I was reading a book and I came across the following:
Can someone explain exactly how the two expressions are different? A concrete example would be particularly helpful.
My sense is that the first one could be written as $(\forall n\in\mathbb{Z}_{\geq3})(\forall m\leq n)(S(n))$, where $m$ is understood to be an integer while the second expression could be written as $(\forall n\in\mathbb{Z}_{\geq3}\land m\leq n)(S(n))$, where $m$ is again understood to be an integer. I'm simply not seeing the main differentiator between the two expressions. Ideas or examples?
Edit: Is the first expression essentially saying that all $m$ are packaged into one statement (so for $S(n)$ to be true all $m$ would have to work) while in the second the $m$ are independent? That is, if $S(n)$ is true for some $m$, then $S(n)$ will simply be true for those $m$ but possibly false for other $m$?
$(\forall n\in\mathbb{Z}_{\geq3}\land m\leq n)(S(n))$ is not a well-formed formula. The appropriate way to write it would indeed be $(\forall n\in\mathbb{Z}_{\geq3})(\forall m\leq n)(S(n))$, but this is missing the point. The point is whether the $\forall m\leq n$ is part of $S$ or not. The options are either: $\forall n\geq 3.S_1(n)$ or $\forall n\geq 3.\forall m\leq n.S_2(m,n)$ where $S_1(n)=\forall m\leq n.S_2(m,n)$.

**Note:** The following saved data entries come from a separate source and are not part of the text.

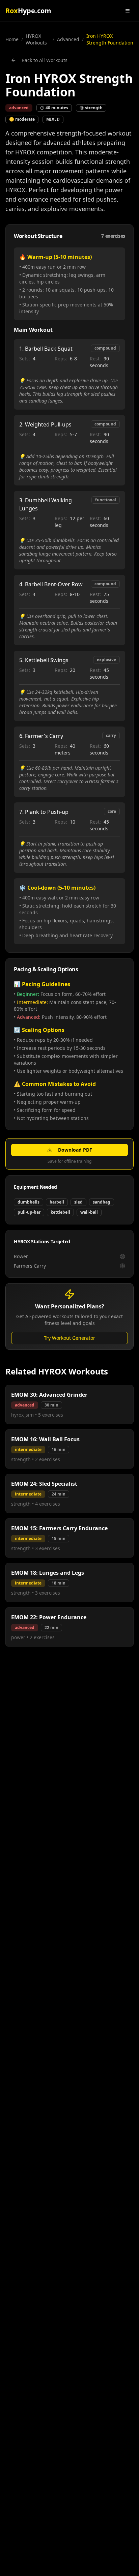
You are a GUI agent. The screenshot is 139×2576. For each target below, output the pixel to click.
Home (12, 39)
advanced (68, 39)
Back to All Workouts (44, 60)
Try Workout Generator (69, 1338)
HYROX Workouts (36, 39)
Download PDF (75, 1150)
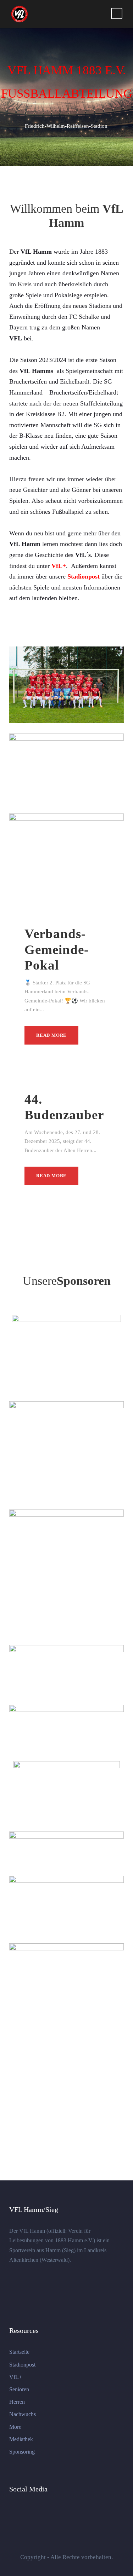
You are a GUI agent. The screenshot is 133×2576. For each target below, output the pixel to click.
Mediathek (21, 2439)
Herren (17, 2402)
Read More (51, 1035)
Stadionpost (22, 2365)
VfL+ (15, 2377)
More (15, 2427)
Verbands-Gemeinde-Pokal (56, 949)
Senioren (19, 2389)
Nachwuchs (22, 2414)
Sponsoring (22, 2452)
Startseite (19, 2352)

Still, the presentation is confusing. "For each $n\geq 3$ let $S(n)$ be..." makes it sound like we're defining a different proposition for each $n$ and only when $n\geq 3$. Really what's happening is more like: "Let $S_1(i)$ be ... then for each $n\geq 3$, $S_1(n)$ holds" or "let $S_2(i,j)$ be ... then for each $n\geq 3$ and $m\leq n$, $S_2(m,n)$ holds". That is $S_1$ and $S_2$ are defined for all (pairs of) natural numbers, and then we are going to state that they are true when certain conditions hold. Since induction only proves statements of the form $\forall n\in\mathbb N.P(n)$, we need to incorporate any additional conditions into $P$.

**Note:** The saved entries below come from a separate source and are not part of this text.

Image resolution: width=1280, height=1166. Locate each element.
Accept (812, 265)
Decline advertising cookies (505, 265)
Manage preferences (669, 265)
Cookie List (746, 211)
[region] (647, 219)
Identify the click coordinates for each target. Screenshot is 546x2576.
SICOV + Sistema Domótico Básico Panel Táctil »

Spelling out exactly what's going on in the example, we have some arbitrary $S_2(i,j)$, and in terms of this, we can write the formula as:$$\forall n\in\mathbb N.\forall m\in\mathbb N.(n\geq 3\land m\leq n)\implies S_2(m,n)$$ which is equivalent to $$\forall m\in\mathbb N.\forall n\in\mathbb N.(n\geq 3\land m\leq n)\implies S_2(m,n)$$
Now we need to formulate a predicate $P$ to apply induction to. The book is referring to the following two choices (although there is a corresponding two by doing induction to infer the $\forall m\in\mathbb N$, i.e. induction on $m$, and yet another by doing simultaneous induction over both $m$ and $n$).

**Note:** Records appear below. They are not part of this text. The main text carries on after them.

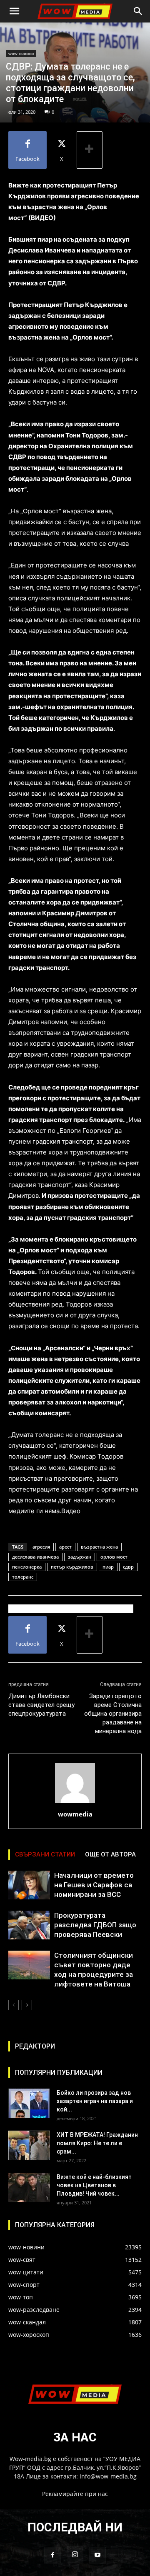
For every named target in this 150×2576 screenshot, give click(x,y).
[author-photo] (75, 1802)
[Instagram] (75, 2554)
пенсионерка (27, 1567)
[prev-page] (13, 2005)
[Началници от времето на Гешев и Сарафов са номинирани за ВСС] (29, 1885)
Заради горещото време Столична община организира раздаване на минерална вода (113, 1713)
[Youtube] (97, 2555)
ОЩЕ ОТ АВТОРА (110, 1854)
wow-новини (21, 53)
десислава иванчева (35, 1557)
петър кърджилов (72, 1567)
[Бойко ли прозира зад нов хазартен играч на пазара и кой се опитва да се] (29, 2103)
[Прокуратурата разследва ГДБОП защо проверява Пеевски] (29, 1925)
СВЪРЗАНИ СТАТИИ (45, 1854)
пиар (108, 1567)
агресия (41, 1547)
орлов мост (114, 1557)
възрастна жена (99, 1547)
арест (65, 1547)
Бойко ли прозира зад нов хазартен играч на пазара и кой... (95, 2101)
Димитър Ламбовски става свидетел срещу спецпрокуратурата (41, 1704)
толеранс (22, 1577)
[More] (89, 150)
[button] (14, 11)
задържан (79, 1557)
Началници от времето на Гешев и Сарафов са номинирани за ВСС (94, 1885)
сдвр (128, 1567)
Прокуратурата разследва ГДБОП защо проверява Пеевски (95, 1925)
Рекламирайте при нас (75, 2494)
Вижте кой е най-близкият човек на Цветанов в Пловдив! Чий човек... (94, 2185)
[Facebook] (52, 2555)
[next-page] (27, 2005)
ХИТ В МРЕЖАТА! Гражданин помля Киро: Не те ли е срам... (97, 2143)
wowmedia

We can choose $P_1(n)=\forall m\in\mathbb N.(n\geq 3\land m\leq n)\Rightarrow S_2(m,n)$ or we can choose $P_2(m,n)=(n\geq 3\land m\leq n)\Rightarrow S_2(m,n)$. (Note, $P_1(n)=\forall m\in\mathbb N.P_2(m,n)$.) The latter corresponds to fixing a particular $m$, and showing by induction that for the fixed $m$, $P_2(m,n)$ holds for all $n$. These different choices lead to different induction schemes. In particular, using $P_1$ gives a stronger induction hypothesis. Namely, when proving $P_1(n+1)$ we have the induction hypothesis $\forall m\in\mathbb N.P_2(m,n)$ which states that we have $P_2(m,n)$ for all $m$, whereas if we did induction over $n$ in $P_2(m,n)$ for some fixed $m$, the induction hypothesis would only give us $P_2(m,n)$ for the fixed $m$. The flip side of that is we only need to show e.g. $P_2(m,n+1)$ for some fixed $m$ where $P_1(n+1)$ would require showing $P_2(m,n+1)$ for all $m$.
Whether $P_1$ or $P_2$ is appropriate depends on the structure of your proof. The benefit of $P_1$ is that it sets you up to use (a nested) induction (on $m$) to prove $P_1(0)=\forall m\in\mathbb N.P_2(m,0)$ and $P_1(n+1)=\forall m\in\mathbb N.P_2(m,n+1)$. However, if we can prove $\forall n\in\mathbb N.P_2(m,n)$ for an arbitrary $m$ without analyzing it, then we can immediately do universal generalization to get $\forall m\in\mathbb N.\forall n\in\mathbb N.P_2(m,n)$. This will likely produce a simpler proof but often won't succeed.